Note before we bombard you with charts: "restaking" category = Karak "yield" category = Pendle "leveraged farming" = Gearbox "farm" = Swell L2, Zircuit, Blackwing We believe the remaining categories are self evident. So, without further ado, let's overstimulate you with colorful charts:
weETH +eETH DeFi Utilization
For the sector leader in TVL, EtherFi's LRTs saw an increased allocation towards pre-token protocol farming, along with an increased allocation toward fixed income yield trading venue, Pendle Finance. There was also a slight uptick in the amount allocated to DEXs, and a slight downtrend for the bridge category.
ezETH DeFi Utilization
For Renzo, there was some very interesting user behavior following the reaction to the depeg and airdrop announcement. Firstly, note that the drastic drop off for the "yield" category can be attributed to the April-25 Pendle market which has since matured. Following that, there was a noticeable shift towards protocol farming. A large chunk of their total supply remains in bridge contracts, highlighting their strategic focus on L2 adoption.
pufETH DeFi Utilization
Puffer Finance is the most boring of the LRTs with regard to utilization, however, boring can be a good thing. Notice in the peg chart provided earlier in the report shows the slow, steady, growth story of pufETH slowly returning to parity with its fair value. Additionally, pufETH has the largest amount of its TVL sitting in EOAs + Multi-sigs.
rsETH DeFi Utilization
rsETH has a relatively even distribution with regards to its utilization. Its also important to note that as of the time of writing, they are the only other LRT protocol aside from EtherFi with functional withdrawals.
rswETH DeFi Utilization
Swell's rswETH has a very high allocation to the "farming" category, but this can be attributed to the fact that they're launching their own L2 where their LRT will serve as the canonical gas token.

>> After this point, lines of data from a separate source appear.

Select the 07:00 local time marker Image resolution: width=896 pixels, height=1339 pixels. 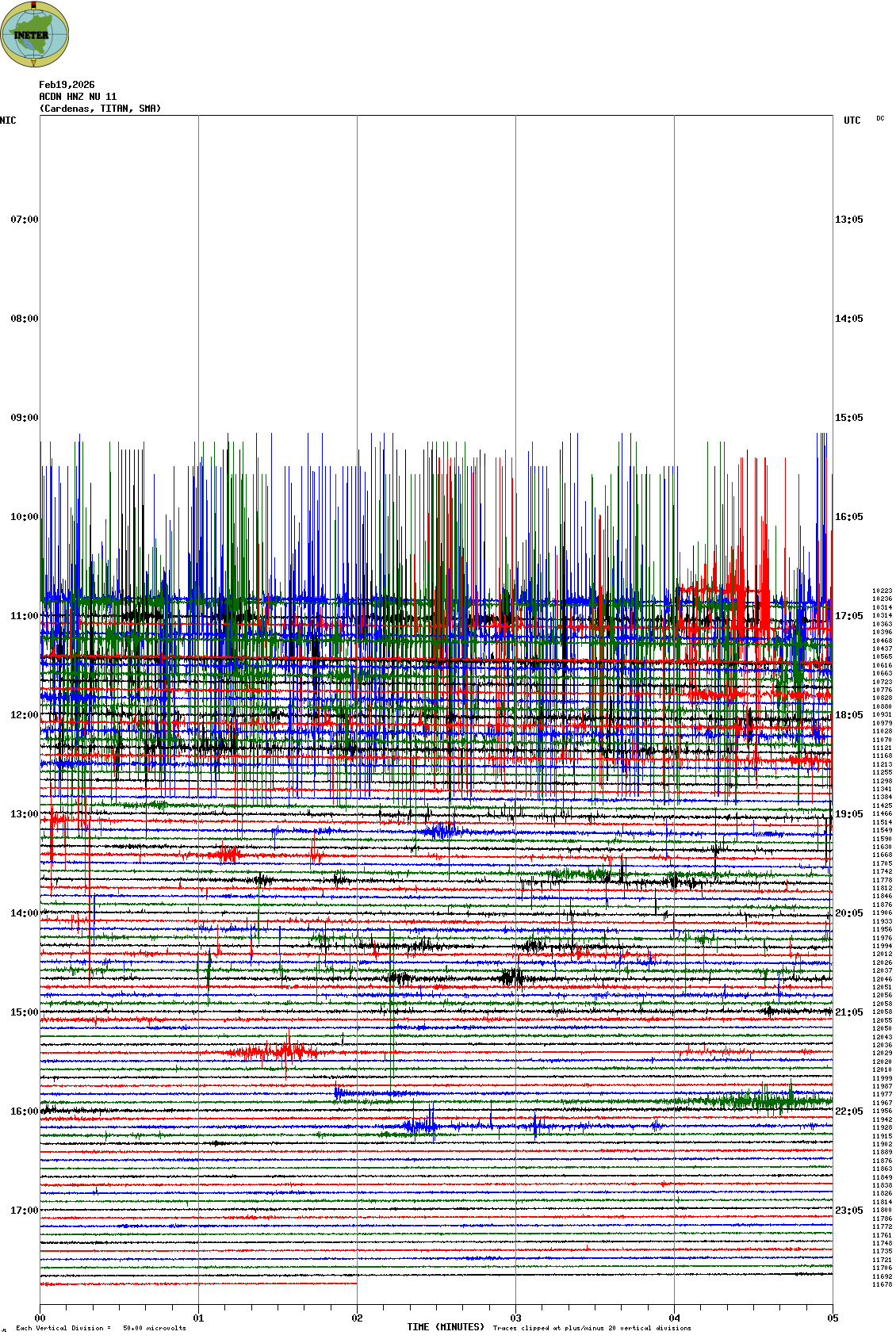pos(24,220)

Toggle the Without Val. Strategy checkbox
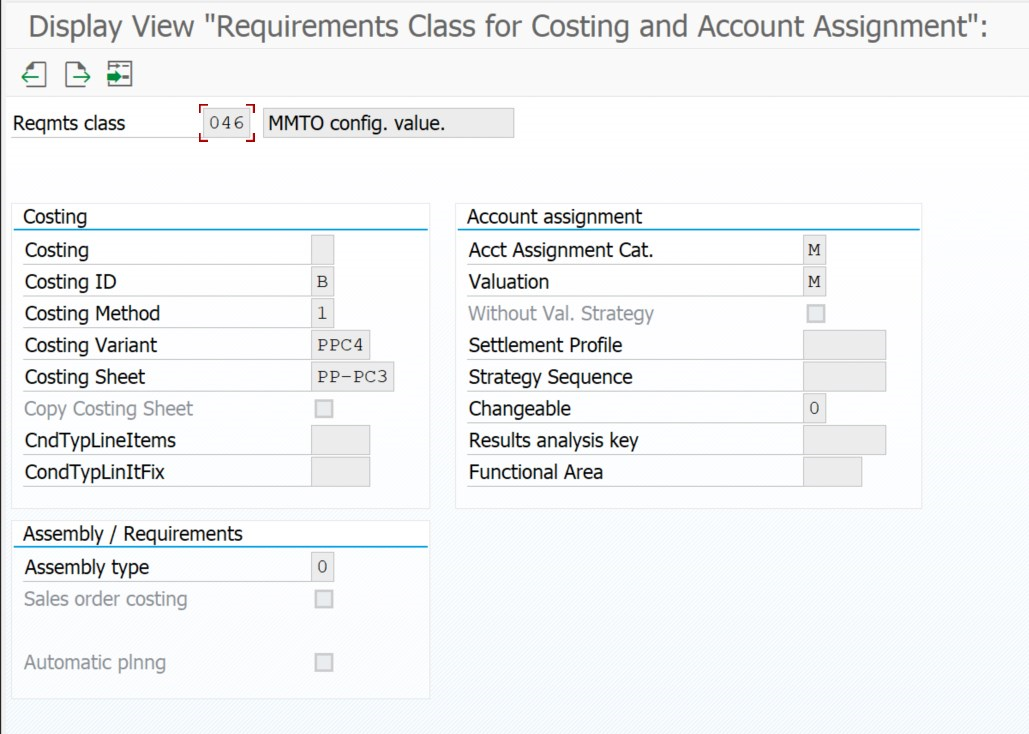click(x=816, y=314)
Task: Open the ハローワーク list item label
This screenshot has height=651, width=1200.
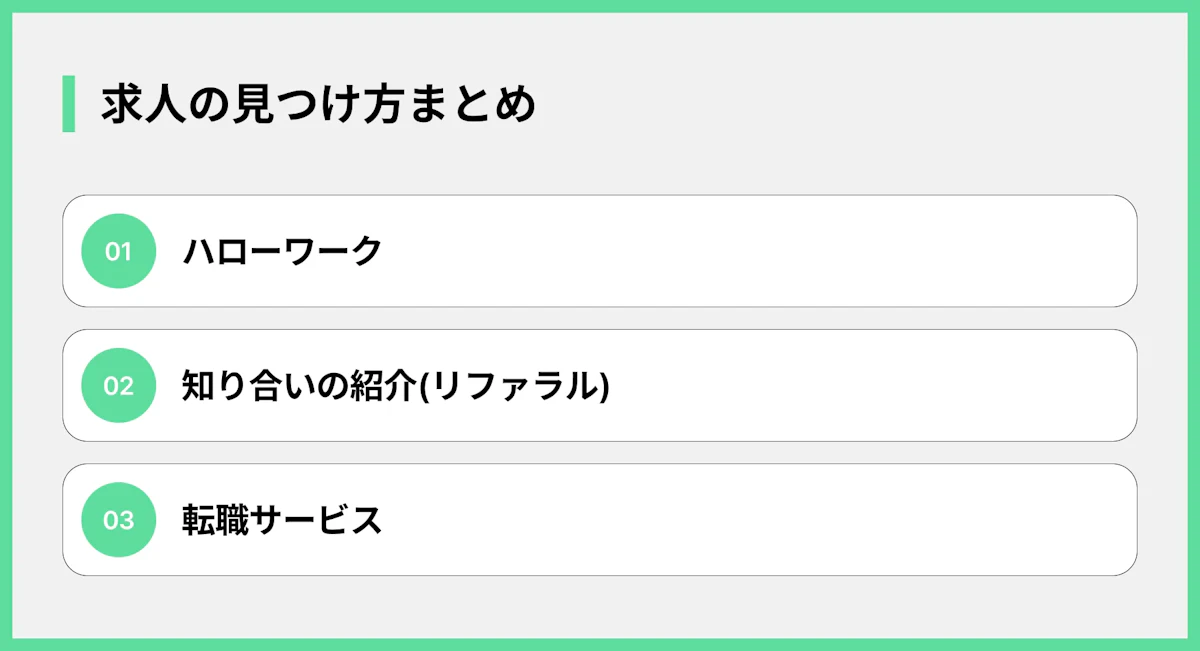Action: 282,251
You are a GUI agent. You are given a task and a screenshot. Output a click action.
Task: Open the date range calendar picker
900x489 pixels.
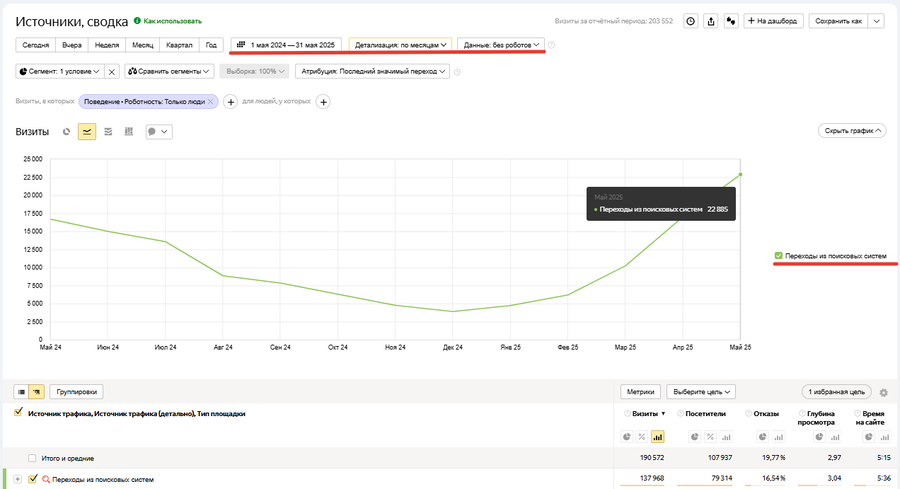pyautogui.click(x=287, y=45)
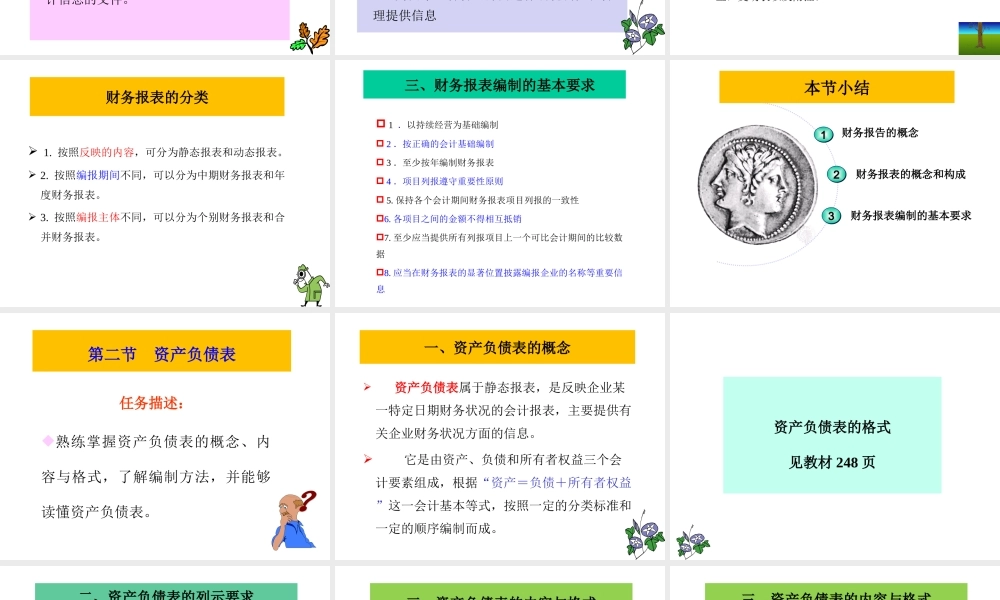Click the flower clip art at the bottom right

694,542
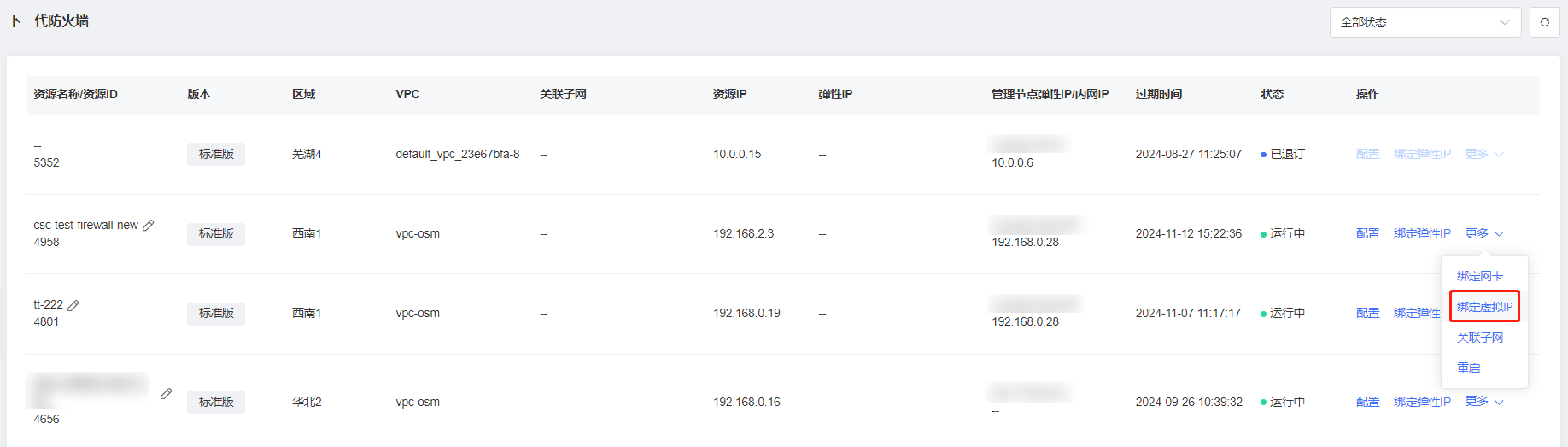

We expect the majority of their LRT to end up on their L2, and as their ecosystem continues to develop, we expect the vast majority of layer 2 LRT DeFi activity to take place on Swell L2. To read more about what Swell is doing with their L2, and further examination into their growth story at large, we absolutely recommend you check out our recent research report on them.
Closing Thoughts
Overall, its clear that the early capital that has chosen to restake through EigenLayer is highly motivated by yield opportunities. While AVS rewards are not yet live, the initial wave of restaked capital is objectively driven by points farming. While many others, including us, have spoken about the potential mismatch in restaked capital, to actual additional staking rewards which will be passed on by AVS, it is evident that we are not in an environment where we will see an organic equilibrium be established. With several "seasons" or "phases" yet to still play out for LRT protocols, EigenLayer itself, and other protocols being actively farmed via LRTs, such as Karak, Zircuit, and others, there is too much exogenous noise to understand how much capital has been restaked purely for AVS rewards. Albeit, we still do not foresee greater "set and forget" opportunities for less active ecosystem participants than EigenLayer. It's also important to understand that, to our knowledge, no centralized exchange or other large scale centralized venues have enabled restaking for retail consumers. We do anticipate this to change in the medium-term as the opportunity for CEXs is abundant and relatively untapped. However, the introduction of restaked capital derived from centralized venues introduces its own unique set of risks, but we will cross that bridge when we get to it. We look forward to continuing to see how the market and liquidity dynamics play out with regards to liquid restaking tokens, and their impact to the onchain economy at large.
Disclaimer:
The information provided by Kairos Research, including but not limited to research, analysis, data, or other content, is offered solely for informational purposes and does not constitute investment advice, financial advice, trading advice, or any other type of advice. Kairos Research does not recommend the purchase, sale, or holding of any cryptocurrency or other investment.